_PROMPT_
All lines of the listing that contain "target" should be shown in full.
[RECORDS — start]
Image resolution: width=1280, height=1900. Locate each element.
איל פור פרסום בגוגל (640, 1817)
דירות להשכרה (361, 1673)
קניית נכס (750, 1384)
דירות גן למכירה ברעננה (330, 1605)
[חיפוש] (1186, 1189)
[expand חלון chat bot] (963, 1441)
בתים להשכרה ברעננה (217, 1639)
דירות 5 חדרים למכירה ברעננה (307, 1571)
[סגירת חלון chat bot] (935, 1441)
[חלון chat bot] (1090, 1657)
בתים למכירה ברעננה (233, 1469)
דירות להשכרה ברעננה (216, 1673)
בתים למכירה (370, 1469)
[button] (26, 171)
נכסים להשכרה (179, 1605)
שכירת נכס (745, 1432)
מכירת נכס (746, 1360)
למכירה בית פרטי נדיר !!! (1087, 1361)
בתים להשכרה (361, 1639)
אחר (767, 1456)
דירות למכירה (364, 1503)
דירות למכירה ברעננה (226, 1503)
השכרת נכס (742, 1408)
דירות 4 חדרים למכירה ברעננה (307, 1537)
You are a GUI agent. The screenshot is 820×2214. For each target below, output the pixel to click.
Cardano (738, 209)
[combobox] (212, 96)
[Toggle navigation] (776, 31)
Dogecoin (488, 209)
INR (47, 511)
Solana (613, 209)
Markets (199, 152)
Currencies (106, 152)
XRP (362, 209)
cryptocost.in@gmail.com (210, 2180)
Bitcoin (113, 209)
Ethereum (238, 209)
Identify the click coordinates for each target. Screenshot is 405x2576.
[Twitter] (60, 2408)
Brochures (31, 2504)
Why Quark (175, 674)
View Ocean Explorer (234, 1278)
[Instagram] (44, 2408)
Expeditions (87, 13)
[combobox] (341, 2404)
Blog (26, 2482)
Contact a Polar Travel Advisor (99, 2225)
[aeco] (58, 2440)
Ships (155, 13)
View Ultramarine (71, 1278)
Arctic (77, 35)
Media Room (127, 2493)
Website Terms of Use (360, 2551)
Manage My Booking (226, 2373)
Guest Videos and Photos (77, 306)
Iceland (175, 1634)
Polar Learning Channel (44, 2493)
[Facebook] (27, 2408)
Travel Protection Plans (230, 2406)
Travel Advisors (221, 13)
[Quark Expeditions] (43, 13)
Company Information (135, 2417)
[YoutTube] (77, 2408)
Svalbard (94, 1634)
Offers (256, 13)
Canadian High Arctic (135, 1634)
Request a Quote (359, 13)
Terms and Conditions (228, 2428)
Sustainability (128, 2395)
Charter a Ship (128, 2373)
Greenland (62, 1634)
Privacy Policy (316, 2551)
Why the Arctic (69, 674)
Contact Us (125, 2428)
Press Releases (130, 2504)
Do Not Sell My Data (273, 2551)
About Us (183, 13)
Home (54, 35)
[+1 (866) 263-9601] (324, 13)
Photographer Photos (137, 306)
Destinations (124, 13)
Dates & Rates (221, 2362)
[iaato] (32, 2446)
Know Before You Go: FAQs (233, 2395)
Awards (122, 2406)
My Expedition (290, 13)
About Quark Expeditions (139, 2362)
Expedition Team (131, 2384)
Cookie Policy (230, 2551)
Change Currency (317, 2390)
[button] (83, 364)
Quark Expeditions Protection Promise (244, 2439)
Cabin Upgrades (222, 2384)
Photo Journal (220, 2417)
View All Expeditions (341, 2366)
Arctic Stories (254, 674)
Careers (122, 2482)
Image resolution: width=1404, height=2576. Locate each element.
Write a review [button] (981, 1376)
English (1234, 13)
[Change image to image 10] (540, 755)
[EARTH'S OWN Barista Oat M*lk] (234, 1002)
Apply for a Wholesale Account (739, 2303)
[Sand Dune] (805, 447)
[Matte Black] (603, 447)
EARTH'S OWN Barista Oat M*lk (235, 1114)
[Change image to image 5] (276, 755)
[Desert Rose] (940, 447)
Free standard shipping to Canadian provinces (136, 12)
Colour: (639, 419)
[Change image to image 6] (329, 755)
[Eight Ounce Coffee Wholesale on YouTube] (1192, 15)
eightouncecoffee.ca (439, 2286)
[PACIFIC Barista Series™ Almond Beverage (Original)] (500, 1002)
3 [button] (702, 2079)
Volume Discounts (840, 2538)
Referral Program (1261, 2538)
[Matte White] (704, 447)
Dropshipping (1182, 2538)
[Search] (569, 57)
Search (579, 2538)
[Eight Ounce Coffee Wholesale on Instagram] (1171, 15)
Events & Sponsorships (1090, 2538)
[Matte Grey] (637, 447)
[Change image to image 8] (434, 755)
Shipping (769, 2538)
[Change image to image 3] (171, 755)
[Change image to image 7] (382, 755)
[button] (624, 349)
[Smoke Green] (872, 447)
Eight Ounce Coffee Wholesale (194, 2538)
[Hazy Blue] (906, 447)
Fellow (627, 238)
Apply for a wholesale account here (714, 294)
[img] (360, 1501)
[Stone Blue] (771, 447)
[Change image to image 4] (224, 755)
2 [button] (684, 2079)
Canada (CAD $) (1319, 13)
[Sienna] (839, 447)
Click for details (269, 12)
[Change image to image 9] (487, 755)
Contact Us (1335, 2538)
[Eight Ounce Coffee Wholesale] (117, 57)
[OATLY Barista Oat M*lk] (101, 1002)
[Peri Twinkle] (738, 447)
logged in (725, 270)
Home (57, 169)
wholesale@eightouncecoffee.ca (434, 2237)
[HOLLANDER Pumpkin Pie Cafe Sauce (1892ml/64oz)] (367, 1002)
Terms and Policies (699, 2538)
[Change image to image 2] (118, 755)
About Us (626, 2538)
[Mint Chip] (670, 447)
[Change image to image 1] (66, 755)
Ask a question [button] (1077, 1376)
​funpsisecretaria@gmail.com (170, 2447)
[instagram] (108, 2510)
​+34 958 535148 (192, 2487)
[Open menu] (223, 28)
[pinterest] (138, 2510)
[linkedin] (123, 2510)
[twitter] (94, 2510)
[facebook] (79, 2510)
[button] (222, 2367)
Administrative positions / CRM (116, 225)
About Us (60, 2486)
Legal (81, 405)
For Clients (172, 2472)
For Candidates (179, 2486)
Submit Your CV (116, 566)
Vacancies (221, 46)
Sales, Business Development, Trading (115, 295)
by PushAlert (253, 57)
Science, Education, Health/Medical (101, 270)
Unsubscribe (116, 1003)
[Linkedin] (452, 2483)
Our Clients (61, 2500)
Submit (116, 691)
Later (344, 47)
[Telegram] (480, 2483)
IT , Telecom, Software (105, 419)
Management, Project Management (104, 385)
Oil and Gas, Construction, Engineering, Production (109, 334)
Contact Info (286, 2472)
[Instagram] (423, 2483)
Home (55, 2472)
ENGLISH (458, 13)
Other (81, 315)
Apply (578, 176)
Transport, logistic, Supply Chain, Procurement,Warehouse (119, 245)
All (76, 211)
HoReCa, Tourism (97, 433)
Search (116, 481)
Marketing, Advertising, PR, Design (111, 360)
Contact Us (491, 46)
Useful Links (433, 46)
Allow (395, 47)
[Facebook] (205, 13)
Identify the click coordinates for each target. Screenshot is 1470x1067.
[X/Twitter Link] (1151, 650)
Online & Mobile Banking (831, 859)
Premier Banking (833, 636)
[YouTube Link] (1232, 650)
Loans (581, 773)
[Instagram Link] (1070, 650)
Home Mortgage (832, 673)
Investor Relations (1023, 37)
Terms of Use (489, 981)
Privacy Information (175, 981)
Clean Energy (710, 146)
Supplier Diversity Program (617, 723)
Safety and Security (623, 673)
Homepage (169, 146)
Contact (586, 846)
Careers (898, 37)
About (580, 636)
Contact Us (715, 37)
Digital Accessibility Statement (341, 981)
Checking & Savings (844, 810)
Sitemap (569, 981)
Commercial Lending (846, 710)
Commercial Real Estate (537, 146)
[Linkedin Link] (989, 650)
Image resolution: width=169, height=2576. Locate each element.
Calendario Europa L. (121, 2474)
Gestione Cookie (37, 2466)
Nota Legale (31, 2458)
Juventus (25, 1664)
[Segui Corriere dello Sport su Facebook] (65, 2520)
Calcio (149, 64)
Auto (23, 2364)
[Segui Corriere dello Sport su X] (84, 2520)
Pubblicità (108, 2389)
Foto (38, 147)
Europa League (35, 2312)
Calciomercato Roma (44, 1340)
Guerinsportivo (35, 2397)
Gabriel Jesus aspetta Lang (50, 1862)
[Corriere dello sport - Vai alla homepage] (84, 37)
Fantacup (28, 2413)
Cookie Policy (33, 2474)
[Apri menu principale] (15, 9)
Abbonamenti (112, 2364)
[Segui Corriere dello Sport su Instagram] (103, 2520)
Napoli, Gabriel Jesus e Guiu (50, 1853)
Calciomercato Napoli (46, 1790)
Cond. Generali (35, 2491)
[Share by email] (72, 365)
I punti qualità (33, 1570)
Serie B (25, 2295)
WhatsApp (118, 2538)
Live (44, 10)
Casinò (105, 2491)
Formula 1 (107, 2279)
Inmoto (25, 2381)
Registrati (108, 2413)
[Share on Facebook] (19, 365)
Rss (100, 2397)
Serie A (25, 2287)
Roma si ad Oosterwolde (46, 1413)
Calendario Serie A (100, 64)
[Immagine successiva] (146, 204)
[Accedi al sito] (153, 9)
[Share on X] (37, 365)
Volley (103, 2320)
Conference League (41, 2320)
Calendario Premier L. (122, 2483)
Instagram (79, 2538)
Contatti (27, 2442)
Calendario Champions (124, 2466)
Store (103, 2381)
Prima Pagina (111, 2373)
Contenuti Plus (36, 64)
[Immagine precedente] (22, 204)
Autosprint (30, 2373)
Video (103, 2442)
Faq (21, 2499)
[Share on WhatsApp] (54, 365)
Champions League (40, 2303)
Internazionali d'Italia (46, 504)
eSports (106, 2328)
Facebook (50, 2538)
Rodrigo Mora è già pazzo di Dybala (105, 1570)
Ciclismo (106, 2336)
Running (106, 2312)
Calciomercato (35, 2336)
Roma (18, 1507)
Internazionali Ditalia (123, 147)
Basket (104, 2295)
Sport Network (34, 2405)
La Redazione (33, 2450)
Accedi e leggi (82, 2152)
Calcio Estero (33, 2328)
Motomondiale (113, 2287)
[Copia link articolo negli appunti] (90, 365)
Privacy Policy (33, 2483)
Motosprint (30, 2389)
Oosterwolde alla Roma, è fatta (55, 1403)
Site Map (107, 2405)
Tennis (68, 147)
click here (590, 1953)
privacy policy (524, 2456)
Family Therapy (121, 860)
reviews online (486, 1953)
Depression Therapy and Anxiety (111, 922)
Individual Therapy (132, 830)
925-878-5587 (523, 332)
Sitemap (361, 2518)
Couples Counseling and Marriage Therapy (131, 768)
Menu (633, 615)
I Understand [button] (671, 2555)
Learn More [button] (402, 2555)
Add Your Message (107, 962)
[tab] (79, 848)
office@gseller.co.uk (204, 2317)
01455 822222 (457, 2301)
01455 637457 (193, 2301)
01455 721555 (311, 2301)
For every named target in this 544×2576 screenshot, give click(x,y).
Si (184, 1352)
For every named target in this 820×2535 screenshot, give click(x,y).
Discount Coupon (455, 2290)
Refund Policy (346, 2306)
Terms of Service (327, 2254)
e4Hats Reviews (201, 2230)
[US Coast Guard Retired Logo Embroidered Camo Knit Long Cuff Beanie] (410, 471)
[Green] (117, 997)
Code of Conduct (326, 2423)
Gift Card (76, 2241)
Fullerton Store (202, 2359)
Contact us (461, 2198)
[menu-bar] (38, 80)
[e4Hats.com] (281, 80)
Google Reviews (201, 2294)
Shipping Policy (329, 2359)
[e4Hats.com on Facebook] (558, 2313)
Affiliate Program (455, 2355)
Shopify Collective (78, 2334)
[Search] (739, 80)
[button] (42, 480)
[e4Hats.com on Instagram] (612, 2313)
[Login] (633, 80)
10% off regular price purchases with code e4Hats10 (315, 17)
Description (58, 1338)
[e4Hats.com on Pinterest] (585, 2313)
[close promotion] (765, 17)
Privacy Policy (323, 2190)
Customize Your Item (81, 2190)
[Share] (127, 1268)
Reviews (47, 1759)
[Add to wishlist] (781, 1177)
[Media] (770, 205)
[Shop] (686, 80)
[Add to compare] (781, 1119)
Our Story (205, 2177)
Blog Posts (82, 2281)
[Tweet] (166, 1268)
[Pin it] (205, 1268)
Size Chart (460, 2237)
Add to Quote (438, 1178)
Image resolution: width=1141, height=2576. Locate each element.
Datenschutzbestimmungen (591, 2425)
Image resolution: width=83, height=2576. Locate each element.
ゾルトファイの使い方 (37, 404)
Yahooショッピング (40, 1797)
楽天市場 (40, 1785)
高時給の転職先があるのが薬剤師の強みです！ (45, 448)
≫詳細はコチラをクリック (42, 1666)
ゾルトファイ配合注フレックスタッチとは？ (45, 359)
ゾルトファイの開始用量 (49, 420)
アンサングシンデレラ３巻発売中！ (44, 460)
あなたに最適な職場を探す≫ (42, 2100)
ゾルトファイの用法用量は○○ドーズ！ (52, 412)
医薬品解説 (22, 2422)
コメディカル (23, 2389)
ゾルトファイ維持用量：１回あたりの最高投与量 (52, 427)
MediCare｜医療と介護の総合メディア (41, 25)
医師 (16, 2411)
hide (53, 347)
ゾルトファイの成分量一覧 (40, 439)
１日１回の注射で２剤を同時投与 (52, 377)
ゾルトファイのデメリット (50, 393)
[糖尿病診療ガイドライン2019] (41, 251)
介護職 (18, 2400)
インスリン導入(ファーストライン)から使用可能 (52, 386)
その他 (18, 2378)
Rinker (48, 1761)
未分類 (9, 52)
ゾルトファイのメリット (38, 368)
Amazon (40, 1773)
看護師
[RECORDS — finish]
_ANSWER FOR THIS EXERCISE_
You are a GUI agent. The screenshot is 820×2214. For each target below, output the pixel to click.
Identify the click coordinates for each target. Screenshot is 405x2576.
Identify the click coordinates for each target. Screenshot is 1470x1067.
For every named target in this 544×2576 screenshot, give click(x,y).
For every named target in this 820×2535 screenshot, give click(x,y).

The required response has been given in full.